S’agissant du « malus masse », le barème serait également durci, par un abaissement de 100 kg du poids plancher déclenchant l’imposition à la taxe, pour les années à compter de 2026. L’année 2025 serait « épargnée », le barème 2024 restant applicable. Le montant du tarif ne serait pas modifié (CIBS, art. L. 421-75 modifié).
Un ajustement sur les véhicules de transport collectif est par ailleurs prévu, toujours pour neutraliser les effets de cette baisse du poids plancher (CIBS, art. L. 421-77 modifié).
Autre mesure, la limitation du bénéfice de l’abattement de « malus masse » dont profitent aujourd’hui tous les véhicules hybrides non-rechargeables aux seuls véhicules dits « performants sur le plan environnemental ». Ainsi, l’abattement de 100 kg applicable aux véhicules dont la source d’énergie comprend l’électricité serait conditionné à un niveau de puissance électrique supérieur ou égale à 30 kilowatts (CIBS, art. L. 421-79-1).

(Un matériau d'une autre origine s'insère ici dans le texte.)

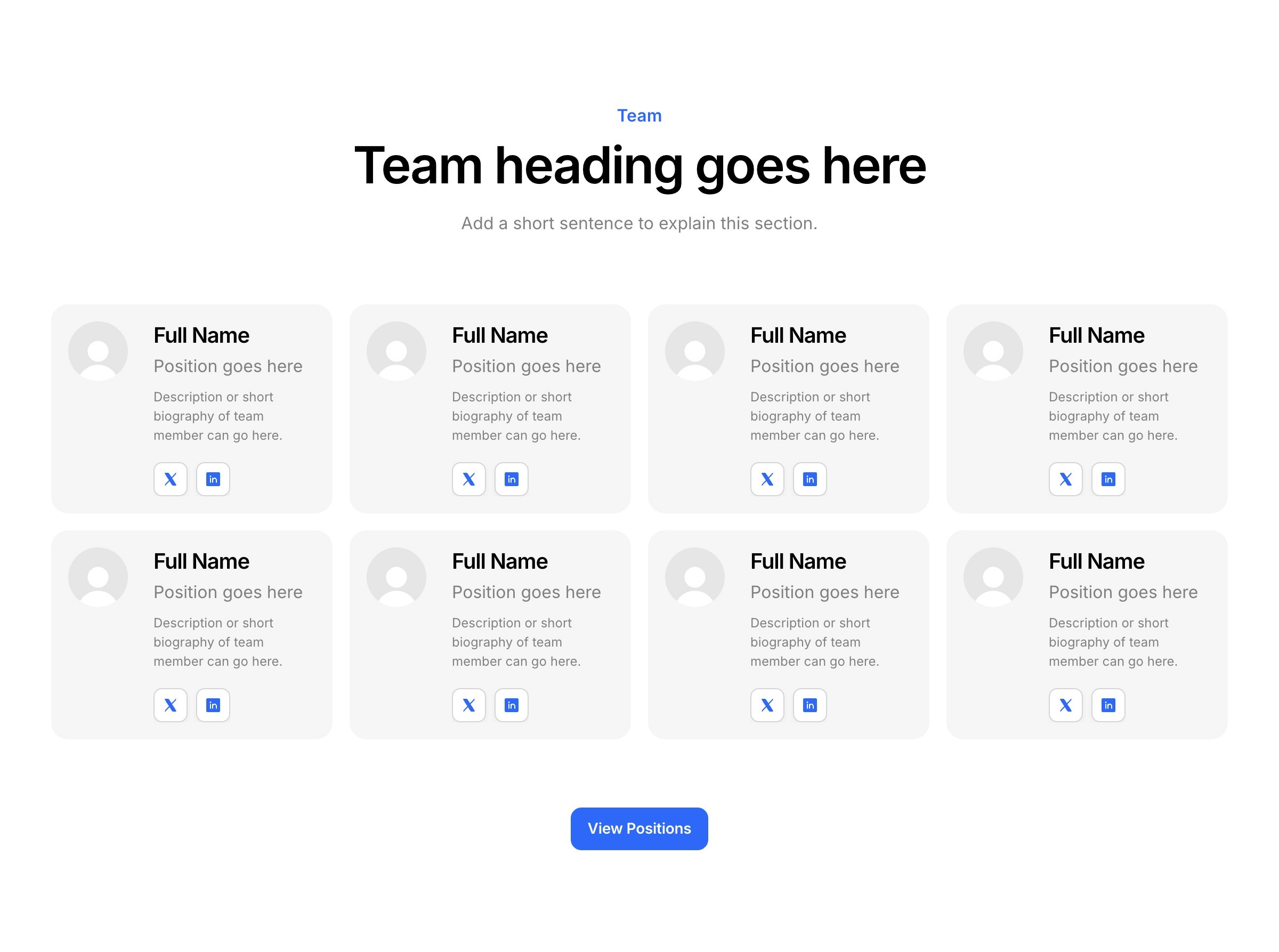
Task: Click LinkedIn icon in third top-row card
Action: click(x=810, y=479)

Ces mesures entreraient en vigueur à compter du 1er janvier 2025, sauf pour celles dont l’entrée en vigueur est repoussée à une date ultérieure (Art. 8, II) ;
l'adaptation de la réfaction de la taxe sur les émissions de CO2 et de la taxe sur la masse en ordre de marche pour les véhicules d’occasion (Art. 9) : Ce dispositif serait modifié en profondeur à la demande de la Commission européenne (Exposé des motifs, Art. 9). La décote unique serait remplacée, dans un premier temps, par un coefficient forfaitaire d’ancienneté progressif (jusqu’à 100 %), variant en fonction de l’ancienneté du véhicule, calculée en mois à partir de la date de sa première immatriculation dans le pays d’exportation (CIBS, art. L. 421-7-2 nouveau). Cette nouvelle variable introduit une réfaction « plus importante pour les véhicules récents, notamment de moins de 6 mois, et moins élevée pour les véhicules anciens, en cohérence avec l’évolution de la valeur du véhicule qui n’est pas linéaire » (Exposé des motifs, Art. 9).

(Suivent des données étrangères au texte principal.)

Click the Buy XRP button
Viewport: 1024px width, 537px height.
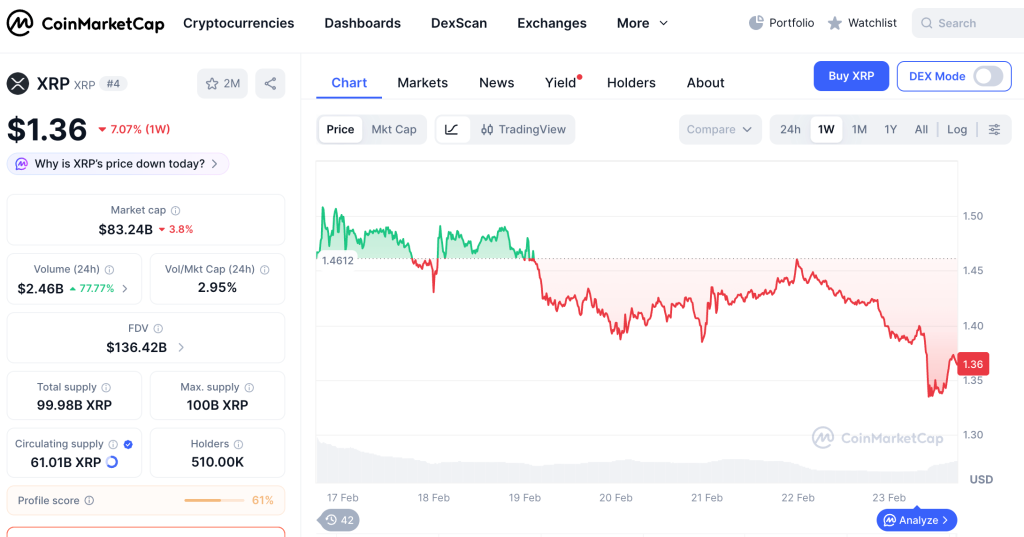click(851, 76)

Par exemple, le coefficient serait de 3 % pour un véhicule dont l’ancienneté est comprise entre 1 et 3 mois, de 48 % pour un véhicule dont l’ancienneté est comprise entre 73 et 84 mois. Les véhicules dont l’ancienneté est supérieure à 15 ans, seraient affectés d’un coefficient de 100 %. À compter du 1er janvier 2027, une seconde variable compléterait le coefficient d’ancienneté, à savoir un coefficient d’usage (CIBS, art. L. 421-7-3 nouveau). Ce coefficient s’entendrait d’un pourcentage, compris entre 0 et 3,5 %, déterminé en fonction de la distance moyenne annuelle parcourue par le véhicule, exprimée en kilomètres. La distance moyenne annuelle parcourue serait égale au quotient, arrondi à l’unité, entre, au numérateur, le produit de la distance totale parcourue par le véhicule par 365 et, au dénominateur, l’ancienneté du véhicule depuis la date de sa première immatriculation au sens de l’article L. 421-5 du CIBS, exprimée en jours. Soit :
Distance moyenne annuelle parcourue : Kilométrage du véhicule × 365 / ancienneté du véhicule en jours
Par exemple, pour une distance annuelle parcourue comprise entre 25 001 km et 30 000 km, le coefficient serait égal à 1,5.
La somme de ces deux variables, qui ne pourrait dépasser 100 %, composerait le coefficient forfaitaire de décote (CIBS, art. 421-7-1 nouveau).
Ces mesures entreraient en vigueur à compter du 1er janvier 2025 (Art. 1er, II, 3°), sauf pour celles dont l’entrée en vigueur est repoussée à une date ultérieure (Art. 9, 1°, b).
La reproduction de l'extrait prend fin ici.